# An easy question about cartesian product

• C0nfused
In summary: A->B->C and g: (AxB)->C are naturally isomIn summary, the conversation discusses the definition of a cartesian product of two sets A and B, as well as the notation for multiple cartesian products. The participants also touch on the concept of isomorphism in relation to vector spaces and functions, and conclude that the cartesian product is associative.

#### C0nfused

Hi everybody,
When we have two sets A and B , we define the cartesian product of A and B as the set A*B={(x,y): (x element of A) and (y element of B)}. We also define A*A*...*A (n factors)=A^n. So when we write (A^2)*B, this is the same as A*A*B? I mean, for example (R^2)*R is the same as R*R*R, or ((1,2),3)=(1,2,3) ?
Thanks

They're isomorphic as vector spaces, i.e. they are the same. (unless you want to get hyper formal, in which case I think you need to stick with just isomorphic).

Hum, I answered for R as a vector space, sorry. Given any 2 sets, then you have a 1-1 and onto mapping between (A^2)xB and AxAxB.

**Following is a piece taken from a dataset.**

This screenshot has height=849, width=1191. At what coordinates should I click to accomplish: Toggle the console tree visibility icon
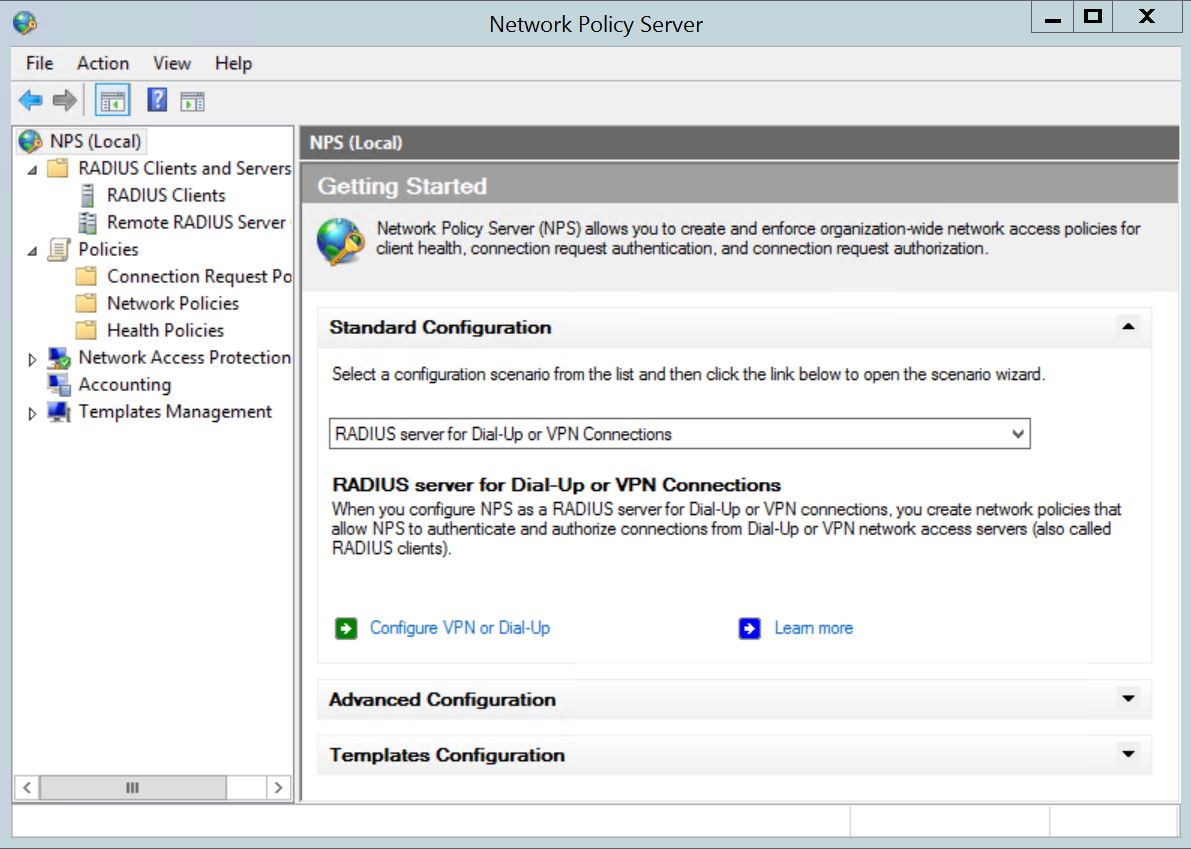click(x=113, y=99)
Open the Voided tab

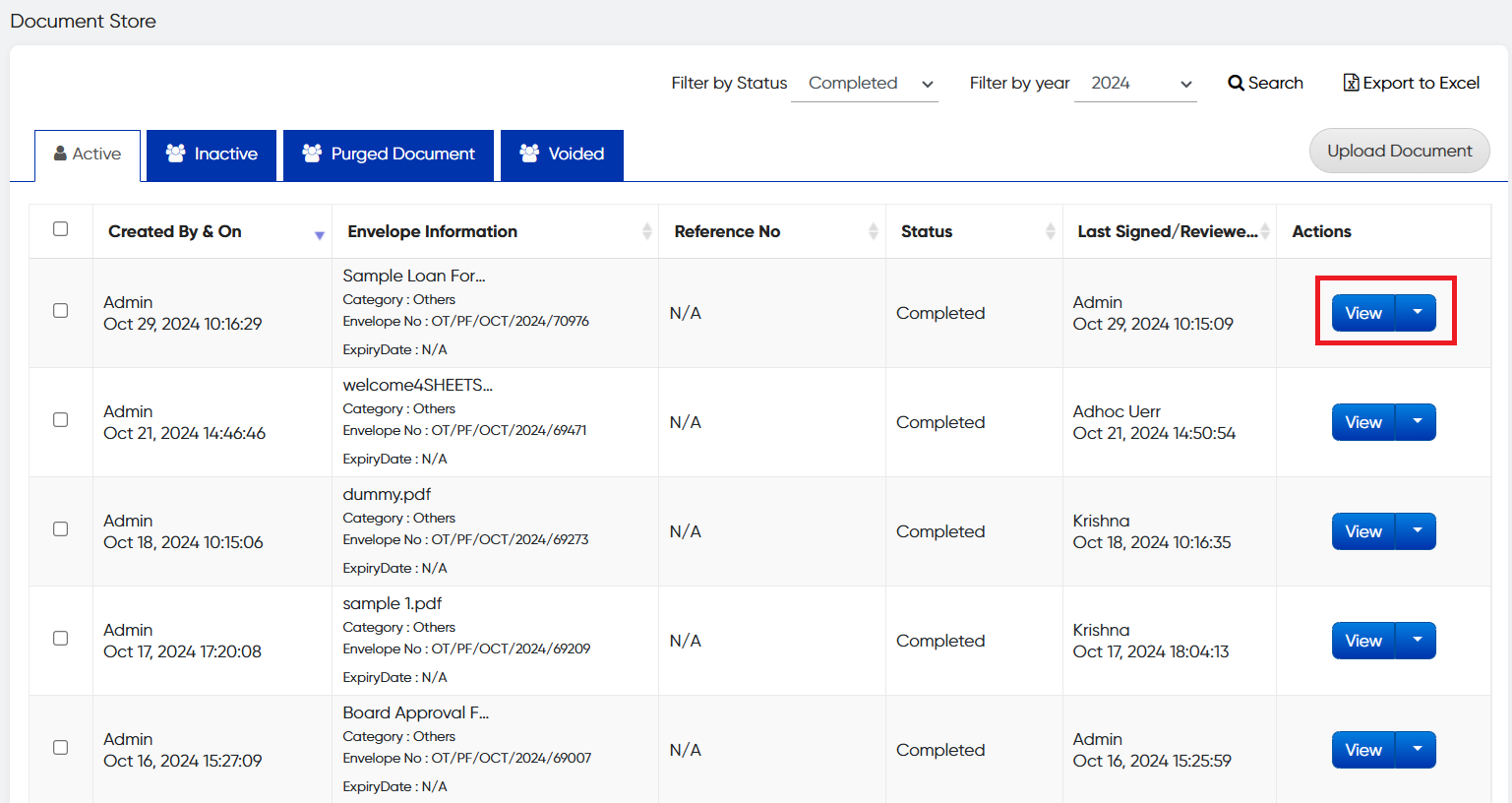562,154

Thanks for your answer. Actually i am asking this question because I read somewhere that the graph of a function f (if it's called this way) is the set G={(x,f(x)):x element of f's domain}. So if f: (R^2) -> R then the vectors (x,y,f(x,y) that are points of f's 3D representation must be the same as ((x,y),f(x,y)). ( I hope u understood what i am asking).

Thanks again

Yes, I think I do.
And yes, they are the same. Eventually, it's just 2 different ways of looking at it- just like thinking of f(x,y) as a function of 2 scalar variables or of 1 vector variable.
I hope you understand what I'm trying to say.:)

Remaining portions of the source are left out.